Use `fct_unify()` in dplyr pipeline follow-up

harmv · December 22, 2024, 10:32am

Continuing the discussion from Use `fct_unify()` in dplyr pipeline:

The original post ends in a folder of unified factor variables. The last part, to use the unified factors in a dplyr pipeline was missing, which for me leaves an unsatisfactory feeling. The repex below completes the entire pipeline.

# original example data
example_data <-
  tibble(
    letter1 = LETTERS[1:5],
    letter2 = LETTERS[2:6]) |>
  transmute(
    letter1 = factor(letter1),
    letter2 = factor(letter2))

# unify both factors using mutate. `letter1` and `letter1_uf` are the same data, but differ only in factor levels. Same with `letter2`/`letter2_uf`.
df <-
  example_data |>
  mutate(
    letter1_uf = (list(letter1, letter2) |> forcats::fct_unify())[[1]],
    letter2_uf = (list(letter1, letter2) |> forcats::fct_unify())[[2]]
  )
str(df)

Some overhead is present because the unification is calculated twice, questioning if this should be part of the pipeline.

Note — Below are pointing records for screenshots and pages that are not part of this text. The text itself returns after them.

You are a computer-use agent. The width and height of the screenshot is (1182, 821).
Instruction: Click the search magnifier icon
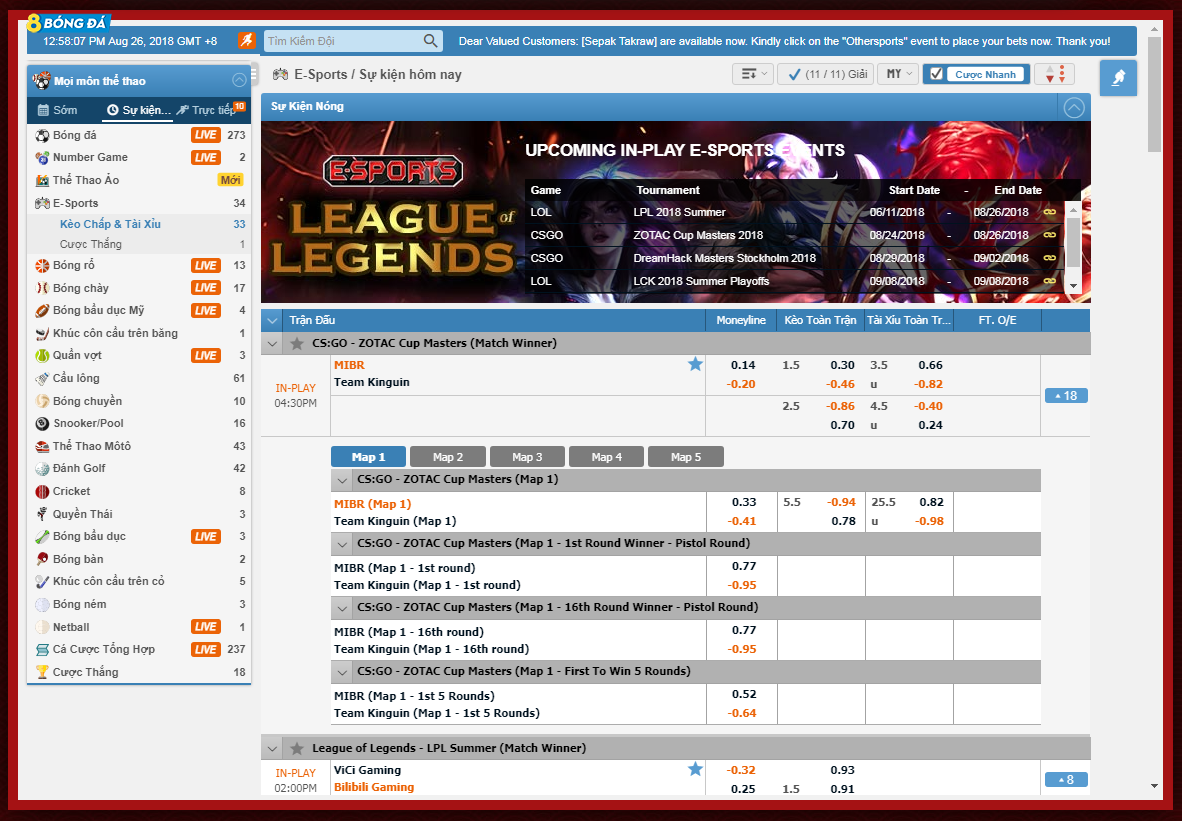[x=430, y=41]
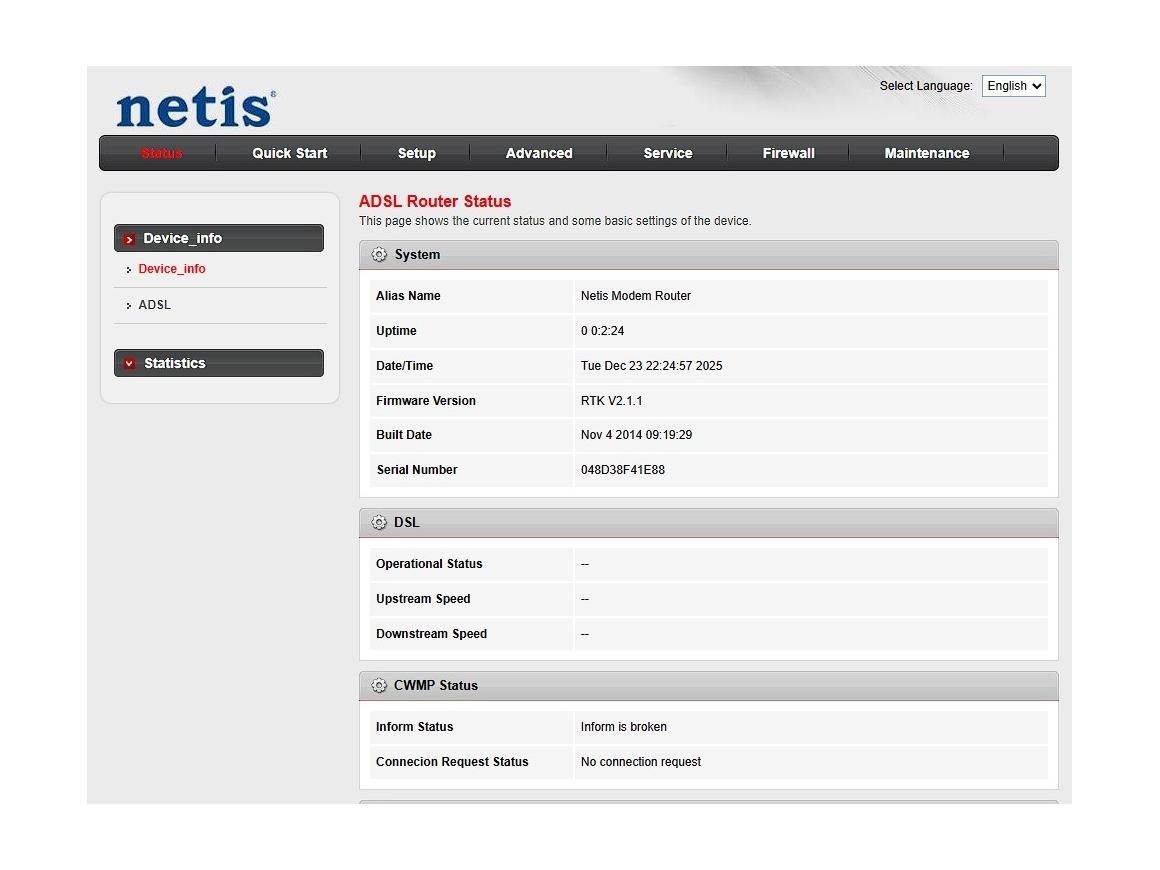
Task: Open the Firewall settings tab
Action: [x=788, y=153]
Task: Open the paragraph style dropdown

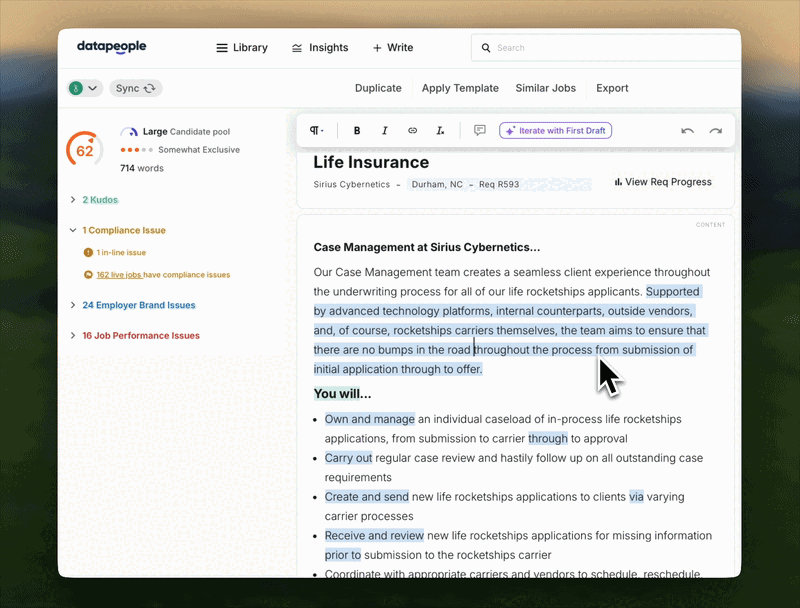Action: [x=317, y=131]
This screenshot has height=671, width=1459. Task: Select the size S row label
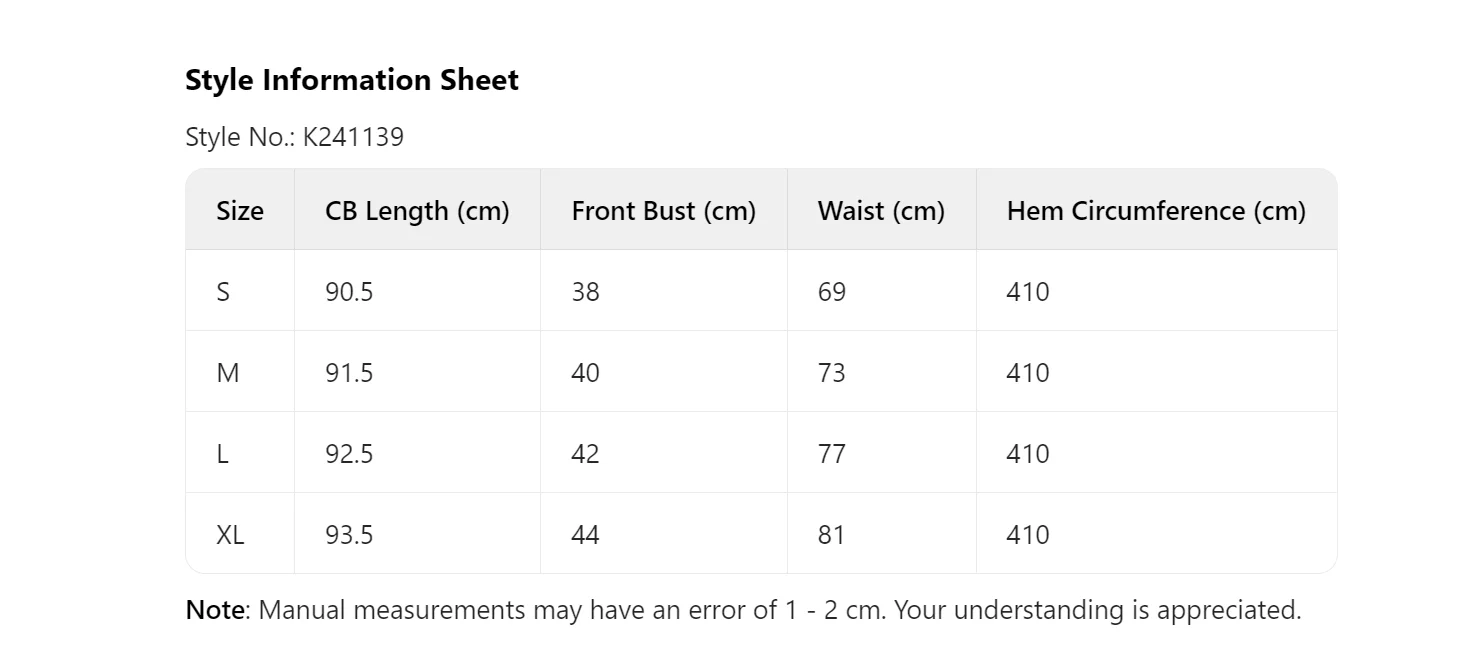pos(223,292)
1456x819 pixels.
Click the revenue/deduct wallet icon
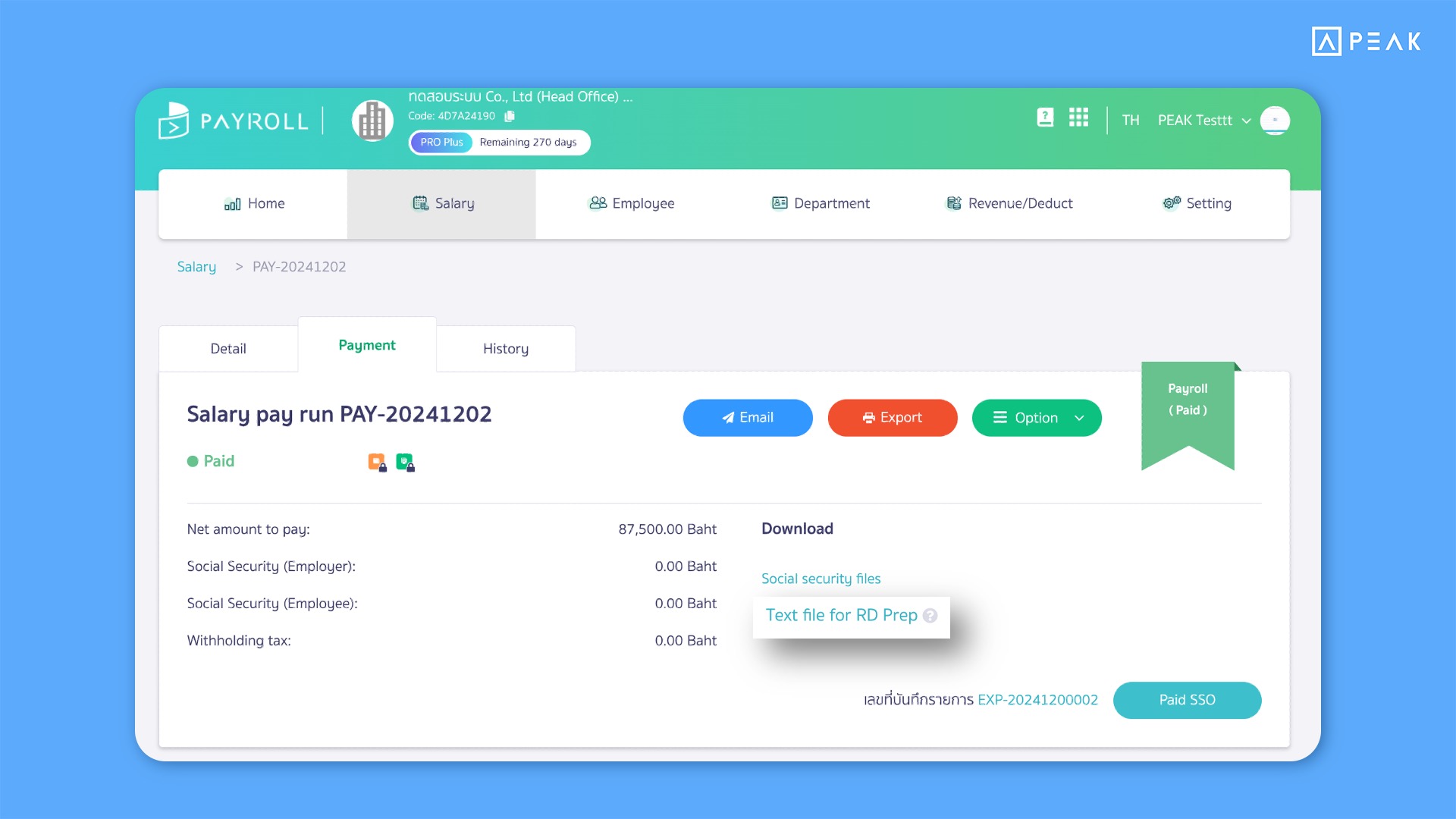[x=951, y=203]
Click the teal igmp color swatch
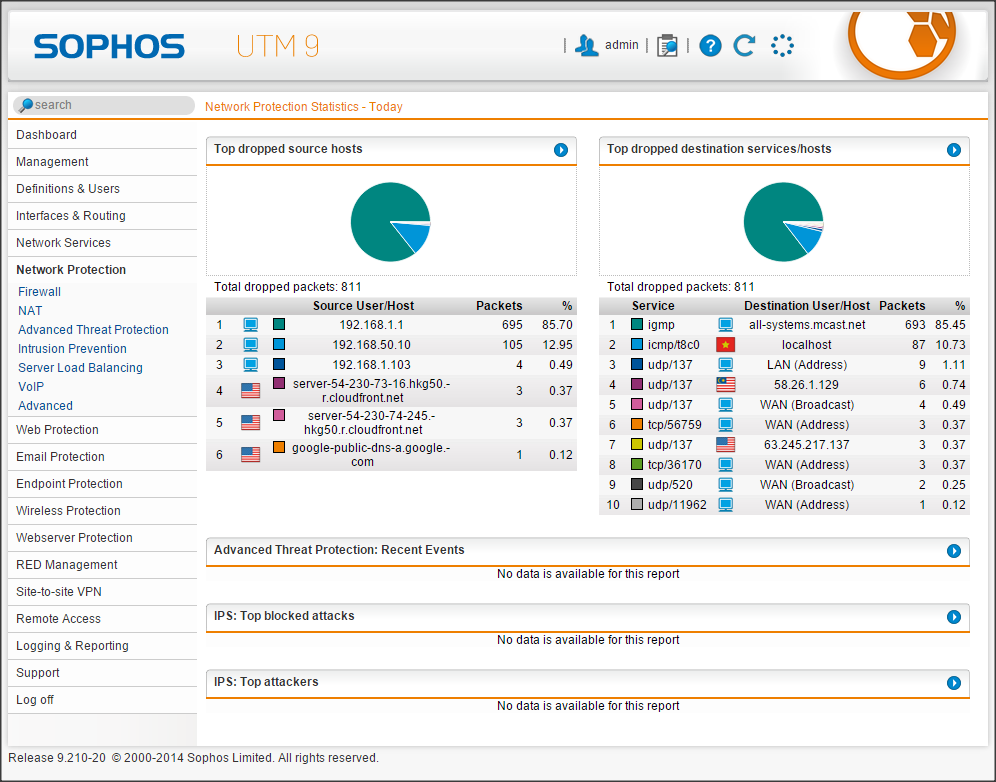 click(637, 325)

nirgrahamuk · December 24, 2024, 5:36pm

you can do arbitrary code in a pipeline step.
Here I use lvls_union to calculate the common levels once, and apply them the required number of times; I also generalise, so it can unify any number of letters style column; 3 in this example

example_data <-
  tibble(
    letter1 = factor(LETTERS[1:5]),
    letter2 = factor(LETTERS[2:6]),
    letter3 = factor(LETTERS[3:7]))
  

result <- example_data |> (\(x) {
  cols_to_unify <- paste0("letter",1:3)
  common_levels <- lvls_union(map(cols_to_unify,\(f){pluck(x,f)}))
  
  y <- x |>
    mutate(across(cols_to_unify,
                  .fns = \(v){factor(v,common_levels)},
                  .names = "{.col}_uf")
    )
  y
})()

result
str(result)

system · March 24, 2025, 5:36pm

This topic was automatically closed 90 days after the last reply. New replies are no longer allowed.

If you have a query related to it or one of the replies, start a new topic and refer back with a link.